El lunes 17 de julio el pueblo venezolano despertó con mucho más bríos y lo hizo con la grandeza de aquellos que creemos en el voto como instrumento democrático. La consulta soberana del domingo demostró que los venezolanos nos estamos dispuestos a dejarnos manipular por la podredumbre. El propósito de hegemonía, exclusión, sectarismo y dominación que se inició con Hugo Chávez y continúo con Maduro ha chocado con una barrera inconmensurable de venezolanos que le dijeron SÍ al cambio. Más de siete millones doscientos mil  compatriotas logramos darle pleno cumplimiento al artículo 70 de nuestra Carta Magna. Una verdadera hazaña si  tomamos en cuenta que sólo fueron habilitadas 14 mil mesas y el histórico electoral son siete millones y medio en 45 mil mesas. Los venezolanos vencimos todos los obstáculos. Pasamos por encima de todas las amenazas y chantajes. La coacción de Conatel contra los medios de comunicación social para que no le dieran cobertura al evento patrio fue superado con creces por las redes sociales donde se hizo viral las gráficas de la emotiva, alegre y mayoritaria participación ciudadana dentro y fuera del país. Los gritos de Tibisay Lucena y Socorro Hernández sobre lo no vinculante de la Consulta Soberana no tuvieron eco. La insolente actitud del ex ministro de la vivienda, Ricardo Molina, al desaguarse en el más vil de los chantajes contra los viejitos que se hicieran presentes en los centros soberanos porque ponían en riesgo su pensión, se despedazó con la actitud decidida y valiente de nuestros adultos mayores. Así y todo, millones de compatriotas asumimos este domingo el papel de libertadores.
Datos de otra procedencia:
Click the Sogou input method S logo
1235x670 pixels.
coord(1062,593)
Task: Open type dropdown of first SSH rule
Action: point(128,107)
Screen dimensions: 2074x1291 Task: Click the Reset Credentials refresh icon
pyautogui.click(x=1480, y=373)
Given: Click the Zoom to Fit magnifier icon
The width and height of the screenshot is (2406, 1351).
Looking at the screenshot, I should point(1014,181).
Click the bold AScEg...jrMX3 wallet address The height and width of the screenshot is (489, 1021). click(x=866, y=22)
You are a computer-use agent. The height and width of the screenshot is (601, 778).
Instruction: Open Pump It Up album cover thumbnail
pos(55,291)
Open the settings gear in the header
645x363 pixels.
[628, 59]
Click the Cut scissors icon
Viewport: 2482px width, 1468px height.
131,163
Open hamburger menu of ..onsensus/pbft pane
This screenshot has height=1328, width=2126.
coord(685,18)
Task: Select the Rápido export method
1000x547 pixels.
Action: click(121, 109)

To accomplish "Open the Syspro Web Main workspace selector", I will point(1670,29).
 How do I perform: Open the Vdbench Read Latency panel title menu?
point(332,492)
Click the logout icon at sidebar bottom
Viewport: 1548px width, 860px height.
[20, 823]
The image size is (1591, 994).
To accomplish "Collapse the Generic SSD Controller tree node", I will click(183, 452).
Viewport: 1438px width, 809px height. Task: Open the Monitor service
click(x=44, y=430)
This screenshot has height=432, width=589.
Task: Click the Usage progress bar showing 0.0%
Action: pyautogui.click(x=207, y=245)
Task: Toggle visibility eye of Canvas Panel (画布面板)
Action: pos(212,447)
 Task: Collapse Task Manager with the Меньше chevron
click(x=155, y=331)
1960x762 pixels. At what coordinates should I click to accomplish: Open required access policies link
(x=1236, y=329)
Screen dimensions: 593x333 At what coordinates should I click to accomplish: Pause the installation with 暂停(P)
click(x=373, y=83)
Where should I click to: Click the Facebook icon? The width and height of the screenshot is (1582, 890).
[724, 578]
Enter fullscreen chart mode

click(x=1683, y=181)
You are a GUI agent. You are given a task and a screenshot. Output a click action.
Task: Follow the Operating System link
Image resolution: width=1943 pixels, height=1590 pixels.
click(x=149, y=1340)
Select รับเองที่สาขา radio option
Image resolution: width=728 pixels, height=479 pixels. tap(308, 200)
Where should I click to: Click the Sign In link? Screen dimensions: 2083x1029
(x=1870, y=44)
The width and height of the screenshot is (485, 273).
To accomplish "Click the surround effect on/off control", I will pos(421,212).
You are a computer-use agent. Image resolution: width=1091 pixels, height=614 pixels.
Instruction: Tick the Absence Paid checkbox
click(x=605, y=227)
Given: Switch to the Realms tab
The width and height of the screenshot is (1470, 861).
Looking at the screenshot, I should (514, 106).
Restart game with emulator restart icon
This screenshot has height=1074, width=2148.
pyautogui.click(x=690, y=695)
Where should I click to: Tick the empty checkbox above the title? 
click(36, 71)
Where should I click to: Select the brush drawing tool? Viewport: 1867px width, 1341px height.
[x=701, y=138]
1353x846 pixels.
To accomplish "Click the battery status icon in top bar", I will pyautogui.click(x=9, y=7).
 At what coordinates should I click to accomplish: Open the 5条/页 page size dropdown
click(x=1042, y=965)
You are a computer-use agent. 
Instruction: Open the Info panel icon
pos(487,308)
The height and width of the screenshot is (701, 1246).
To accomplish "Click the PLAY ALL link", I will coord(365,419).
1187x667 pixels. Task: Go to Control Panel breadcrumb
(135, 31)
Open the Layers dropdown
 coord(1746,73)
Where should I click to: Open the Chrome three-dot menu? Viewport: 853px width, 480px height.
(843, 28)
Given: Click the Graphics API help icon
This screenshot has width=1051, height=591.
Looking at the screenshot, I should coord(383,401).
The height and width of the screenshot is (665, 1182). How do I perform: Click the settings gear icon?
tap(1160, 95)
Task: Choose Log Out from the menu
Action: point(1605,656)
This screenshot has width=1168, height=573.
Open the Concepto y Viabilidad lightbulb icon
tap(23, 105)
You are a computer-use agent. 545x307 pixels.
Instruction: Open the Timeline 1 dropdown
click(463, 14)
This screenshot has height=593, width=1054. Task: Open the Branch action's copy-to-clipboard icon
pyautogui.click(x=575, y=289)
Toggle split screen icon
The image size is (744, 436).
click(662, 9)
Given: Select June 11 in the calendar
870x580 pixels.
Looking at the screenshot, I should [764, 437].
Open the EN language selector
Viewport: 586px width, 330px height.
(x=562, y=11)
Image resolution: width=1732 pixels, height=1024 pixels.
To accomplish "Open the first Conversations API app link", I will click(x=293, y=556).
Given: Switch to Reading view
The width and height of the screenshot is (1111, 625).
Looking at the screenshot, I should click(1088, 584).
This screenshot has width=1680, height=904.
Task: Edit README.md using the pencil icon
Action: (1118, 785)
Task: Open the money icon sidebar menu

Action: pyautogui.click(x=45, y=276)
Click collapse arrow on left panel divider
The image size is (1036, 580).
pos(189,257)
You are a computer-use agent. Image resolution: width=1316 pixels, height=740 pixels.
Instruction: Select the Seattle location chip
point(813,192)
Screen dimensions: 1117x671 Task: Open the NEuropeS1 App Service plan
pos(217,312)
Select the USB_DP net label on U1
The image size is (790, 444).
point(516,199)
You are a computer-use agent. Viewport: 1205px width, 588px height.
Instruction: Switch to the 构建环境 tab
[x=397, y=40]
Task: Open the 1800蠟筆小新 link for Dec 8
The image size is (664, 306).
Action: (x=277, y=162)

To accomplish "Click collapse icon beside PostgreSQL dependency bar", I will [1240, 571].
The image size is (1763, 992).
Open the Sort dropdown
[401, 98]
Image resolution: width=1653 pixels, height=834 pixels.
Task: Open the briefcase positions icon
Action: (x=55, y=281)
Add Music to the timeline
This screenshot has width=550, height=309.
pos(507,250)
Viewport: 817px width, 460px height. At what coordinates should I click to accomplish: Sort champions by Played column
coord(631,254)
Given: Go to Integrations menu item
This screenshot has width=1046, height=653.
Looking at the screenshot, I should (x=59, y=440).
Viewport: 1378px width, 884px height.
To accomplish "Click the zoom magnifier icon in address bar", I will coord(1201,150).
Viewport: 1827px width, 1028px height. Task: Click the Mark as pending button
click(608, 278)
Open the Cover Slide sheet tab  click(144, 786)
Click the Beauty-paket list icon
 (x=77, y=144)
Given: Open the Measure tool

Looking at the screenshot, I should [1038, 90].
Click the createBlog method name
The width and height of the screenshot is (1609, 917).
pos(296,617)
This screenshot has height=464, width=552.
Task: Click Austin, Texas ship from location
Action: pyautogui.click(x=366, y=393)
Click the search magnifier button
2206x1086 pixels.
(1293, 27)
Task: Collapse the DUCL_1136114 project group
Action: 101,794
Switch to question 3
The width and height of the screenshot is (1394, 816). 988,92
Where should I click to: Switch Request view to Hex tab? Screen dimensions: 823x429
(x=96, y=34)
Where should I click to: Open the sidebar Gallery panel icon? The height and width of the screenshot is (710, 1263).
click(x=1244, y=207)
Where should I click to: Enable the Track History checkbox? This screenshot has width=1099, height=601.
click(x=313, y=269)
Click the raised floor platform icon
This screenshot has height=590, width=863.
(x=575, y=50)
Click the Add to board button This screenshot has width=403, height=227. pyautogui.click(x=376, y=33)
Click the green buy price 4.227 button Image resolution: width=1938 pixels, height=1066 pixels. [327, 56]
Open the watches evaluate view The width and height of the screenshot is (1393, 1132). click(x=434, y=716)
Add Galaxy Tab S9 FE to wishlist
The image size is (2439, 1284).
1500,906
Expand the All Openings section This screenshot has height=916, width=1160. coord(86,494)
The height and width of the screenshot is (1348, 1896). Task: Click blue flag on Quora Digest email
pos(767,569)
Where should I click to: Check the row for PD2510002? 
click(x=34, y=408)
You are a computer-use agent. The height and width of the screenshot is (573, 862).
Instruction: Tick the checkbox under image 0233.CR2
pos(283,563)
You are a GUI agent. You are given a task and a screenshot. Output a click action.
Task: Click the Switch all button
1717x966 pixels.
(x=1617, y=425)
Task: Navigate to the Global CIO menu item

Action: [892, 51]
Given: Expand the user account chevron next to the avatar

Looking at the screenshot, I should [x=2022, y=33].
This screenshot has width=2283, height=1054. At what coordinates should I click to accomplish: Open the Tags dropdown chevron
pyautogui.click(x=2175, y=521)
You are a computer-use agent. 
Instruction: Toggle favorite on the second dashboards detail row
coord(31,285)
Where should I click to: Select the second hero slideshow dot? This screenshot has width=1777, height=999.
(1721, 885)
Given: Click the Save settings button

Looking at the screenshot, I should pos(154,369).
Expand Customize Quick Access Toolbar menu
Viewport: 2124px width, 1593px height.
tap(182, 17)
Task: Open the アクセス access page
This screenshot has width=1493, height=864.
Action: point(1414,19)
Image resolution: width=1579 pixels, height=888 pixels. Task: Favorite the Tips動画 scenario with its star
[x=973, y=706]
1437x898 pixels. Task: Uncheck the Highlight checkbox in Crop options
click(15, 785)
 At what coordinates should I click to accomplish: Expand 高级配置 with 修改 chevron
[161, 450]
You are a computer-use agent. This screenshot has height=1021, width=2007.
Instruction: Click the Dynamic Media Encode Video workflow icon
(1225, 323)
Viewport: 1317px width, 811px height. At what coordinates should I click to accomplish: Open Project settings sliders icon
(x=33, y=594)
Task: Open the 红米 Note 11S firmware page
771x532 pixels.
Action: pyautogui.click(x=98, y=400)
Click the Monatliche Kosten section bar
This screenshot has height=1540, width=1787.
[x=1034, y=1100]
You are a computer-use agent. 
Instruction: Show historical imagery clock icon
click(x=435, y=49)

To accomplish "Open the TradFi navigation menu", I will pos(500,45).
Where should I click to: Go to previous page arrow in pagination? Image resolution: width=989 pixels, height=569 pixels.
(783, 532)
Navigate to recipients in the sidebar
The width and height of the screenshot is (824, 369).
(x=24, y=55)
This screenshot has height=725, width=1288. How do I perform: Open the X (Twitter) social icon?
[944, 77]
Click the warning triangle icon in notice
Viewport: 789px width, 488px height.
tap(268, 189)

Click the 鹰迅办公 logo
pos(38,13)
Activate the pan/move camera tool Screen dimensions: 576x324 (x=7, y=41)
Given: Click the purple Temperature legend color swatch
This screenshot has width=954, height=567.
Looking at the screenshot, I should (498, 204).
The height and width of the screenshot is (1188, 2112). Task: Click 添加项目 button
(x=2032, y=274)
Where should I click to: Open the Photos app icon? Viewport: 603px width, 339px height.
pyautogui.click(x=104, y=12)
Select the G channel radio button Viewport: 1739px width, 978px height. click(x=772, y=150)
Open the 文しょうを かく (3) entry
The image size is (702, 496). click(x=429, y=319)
No hay duda de que fue una jornada hermosa, unánime, cargada de ciudadanía y del más puro aliento venezolano. El 16-J marcó un hito fundamental, decisivo quizá, hacia una salida definitiva de esta terrible oscurana en que están sumidas las libertades, así como el destino entero de la nación. El país dijo un Sí rotundo a las tres preguntas planteadas, en la intención de proclamar un inequívoco rechazo a la altamente riesgosa Constituyente; demandar el apego a la Constitución por parte de la FANB; y aprobar la restitución del orden constitucional. Venezuela, la Patria de Bolívar, cumplió su solemne compromiso con la dignidad nacional. Con la suerte de las nuevas generaciones, merecedoras de recibir el legado de una Venezuela en paz, estable, próspera, decente; una tierra acogedora, de oportunidades, abierta a ser construida por y para todos. No es sensato, ni honesto, desconocer ese llamado, ese grito desgarrado de una población expuesta ahora a sobrevivir al acoso de la miseria, al horror de perder la vida a manos de un pistolero en cualquier esquina, o de mengua, y hasta en los hospitales, a falta de insumos y equipos médicos, mientras se presencia el escandaloso saqueo de los dineros públicos. El peligro de prolongar ese alienante estado de cosas es lo que debe generarnos un profundo miedo. De manera que lo del domingo 16 de julio fue el comienzo de la jornada final en nuestra lucha libertaria. Sigamos en la calle rechazando la trampa electoral que pretenden usar para perpetuarse en el poder, así nos lo exige el deber patrio.